CR has been reported in 5%–10% of cases of blunt ocular trauma.[5] It may occur directly at the site of impact or more commonly at a site distant from the place of injury due to countercoup mechanism.[5] Various hypotheses have been postulated to explain the genesis of CR. Sudden anteroposterior deformation of the globe following trauma with subsequent equatorial expansion has been incriminated for CR. Temporal half of the retina may be predisposed more in contrast to its nasal counterpart as the temporal ocular coats receive maximum stress due to upward and outward rolling of the globe during protective Bell's phenomenon.[6] Presenting visual acuity in traumatic CR may vary from 20/20 to as worse as light perception only, depending upon the site of rupture and other associated ocular injuries.[2] CR may be complicated by acute subretinal hemorrhage, associated traumatic optic neuropathy, peripapillary pigment epithelial disruption, or development of sub retinal neovascularization;[7] all of these can have varied impact on the final visual acuity.

The development of secondary CNVM is an infrequent, but well-recognized and visually significant complication of CR. Risk of CNVM has been increasingly associated with length of CR, age, and location within the arcades.[5] Loss of mechanical and chemical barrier due to interruption in the RPE-BM complex and VEGF upregulation secondary to increased release of elasin-derived peptides from damaged elastic lamina of BM, have been incriminated in pathophysiology of CR associated CNVM.[8] Abundance of perfusion from the choroidal vasculature and more intense wound-healing process predispose the macular region further to increased propensity to CNVM formation.[9] Russell et al. in their retrospective case series including 101 eyes of CR had reported CNVM formation in 8 patients (7.9%) after a mean interval of 2 months following trauma.[10] In another large retrospective review of 111 patients with traumatic CR, 12 patients were diagnosed with CNVM (10.8%); older age and macular CR were found to have strong association.[2] However, Barth et al. had reported relatively higher incidence of CNVM (20%) out of 54 diagnosed patients with posttraumatic CR.[3] Thus, although CR itself requires no active intervention, it must be closely monitored for the potential of CNVM formation.

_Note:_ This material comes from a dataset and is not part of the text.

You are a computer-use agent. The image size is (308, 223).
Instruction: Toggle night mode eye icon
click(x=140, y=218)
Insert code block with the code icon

In our patient, large crescent-shaped CR was noted; temporal extent of the rupture was close to fovea. Three months following injury she reported sudden decline in visual acuity which raised the suspicion of possible CNVM formation.

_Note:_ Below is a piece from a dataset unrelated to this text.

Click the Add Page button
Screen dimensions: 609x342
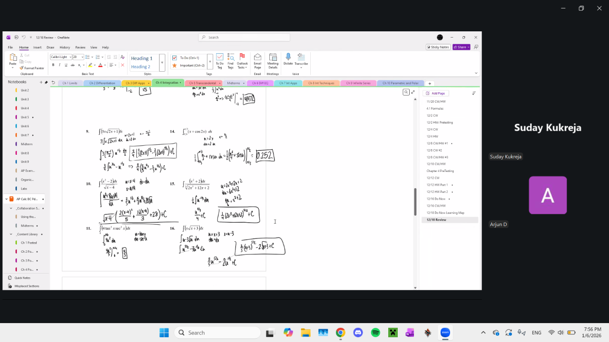pyautogui.click(x=435, y=93)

Currently, OCTA has evolved as a novel, fast, in vivo, noninvasive imaging modality able to provide both structural and functional information of the microvasculature of retina and choroid without any intravascular dye injection. Not only does it provide three-dimensional scans and volumetric angiographic information but also it obtains enface segmentation scans in the different layers of retina and choroid.[11] OCTA can be used as an early diagnostic tool with good sensitivity and specificity[12] for the detection of CNVM in traumatic CR. Although classically FFA and Indocyanine Green Angiography have been considered as the primary imaging modalities for the confirmation of diagnosis of CNVM, utility of both of these modalities is particularly limited in the setting of hypersensitivity and allergy. We avoided performing FFA in our patient due to drug allergy being suspected as per patient's history. Although a presumptive diagnosis of CNVM was already made using SD-OCT [Figure 2]b, demonstration of the anastomotic vascular network in outer retinal and choriocapillaris layer by enface scans of OCTA confirmed the presence of active CNVM. The absence of clinically visible retinal hemorrhage and paucity of intraretinal or subretinal fluid associated with CNVM in OCT may raise the dilemma of treatment versus observation. OCTA becomes a very handy noninvasive imaging modality in such equivocal scenario by depicting the hyperintense flow signal pointing active CNVM and need for urgent intervention. We also demonstrated successful regression of CNVM following anti-VEGF injection in subsequent OCTA images.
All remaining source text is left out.